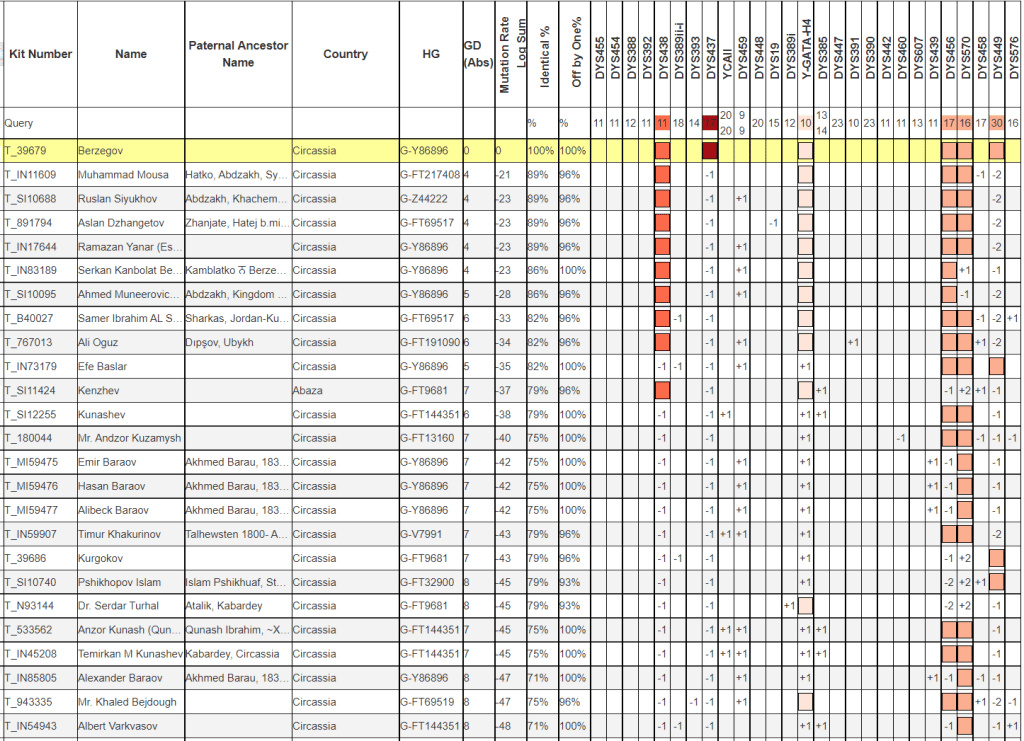The height and width of the screenshot is (741, 1024).
Task: Click the Country column header
Action: (x=345, y=54)
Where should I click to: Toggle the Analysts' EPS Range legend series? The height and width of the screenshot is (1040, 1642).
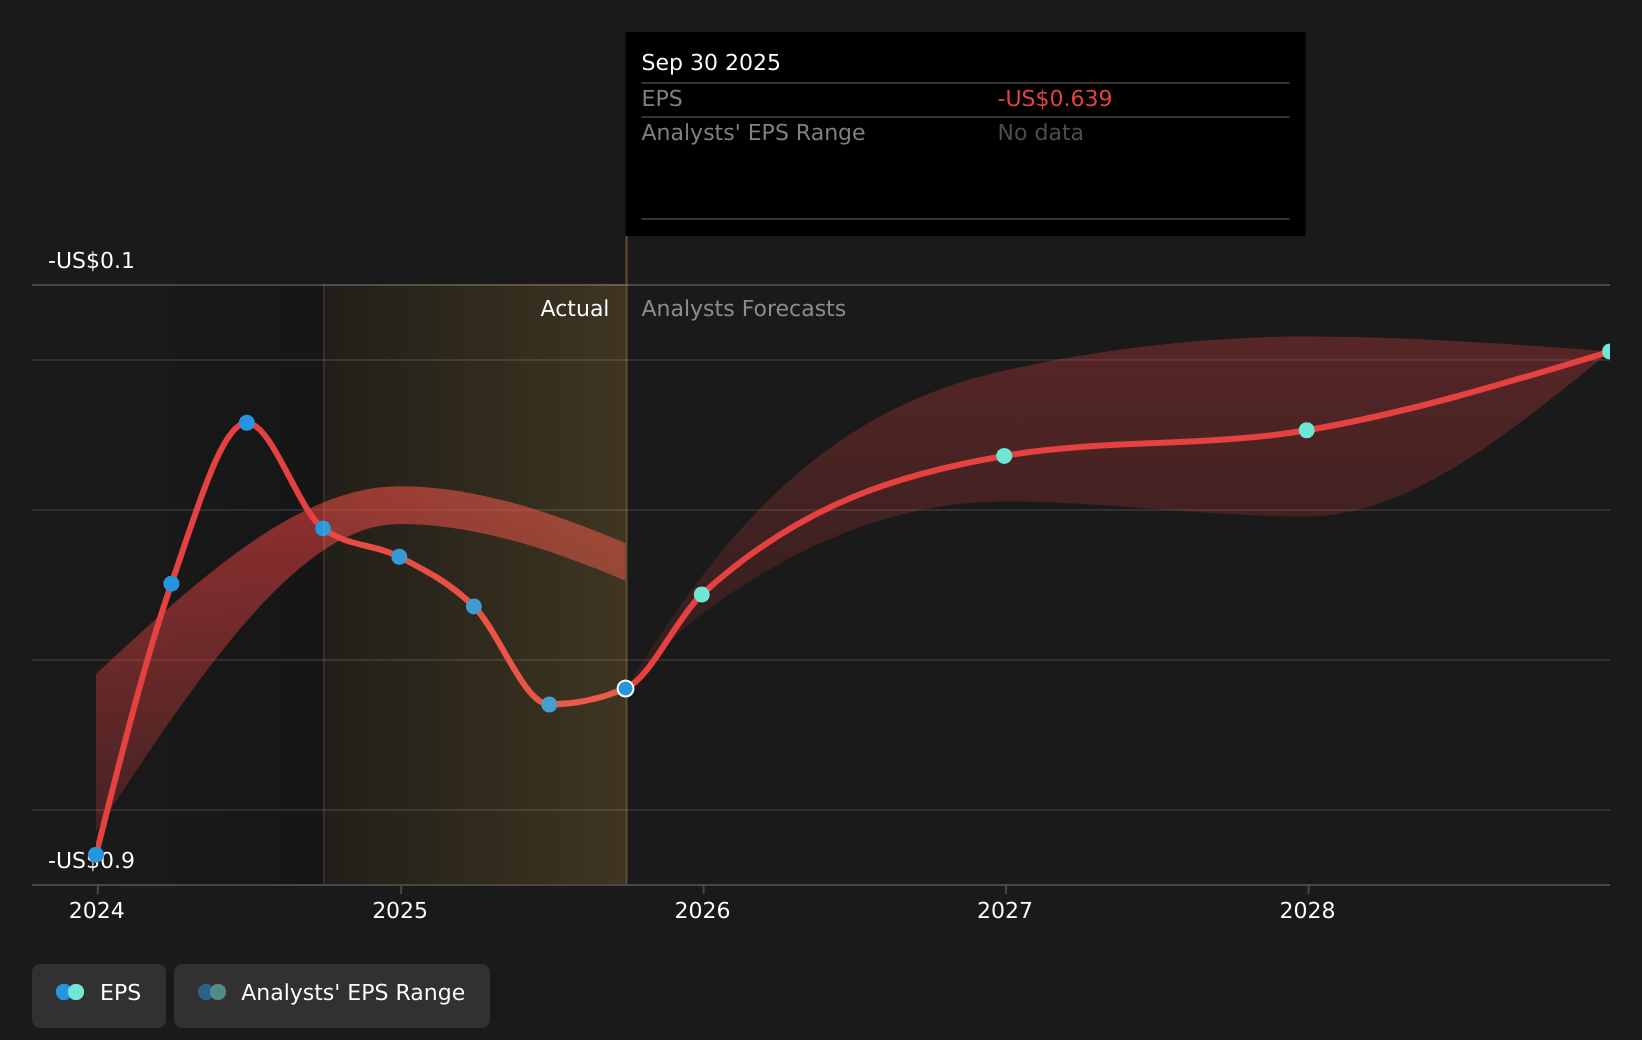pos(332,993)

■ ■ ■ ■

- [Task brief] Your task is to transcribe, exactly and without additions, every line from the one that contains "Where should I" to the end of the entries above, both included. Omit all pictures.

- [Expected answer]
Where should I click to: Toggle the Analysts' EPS Range legend series? The height and width of the screenshot is (1040, 1642).
pos(332,993)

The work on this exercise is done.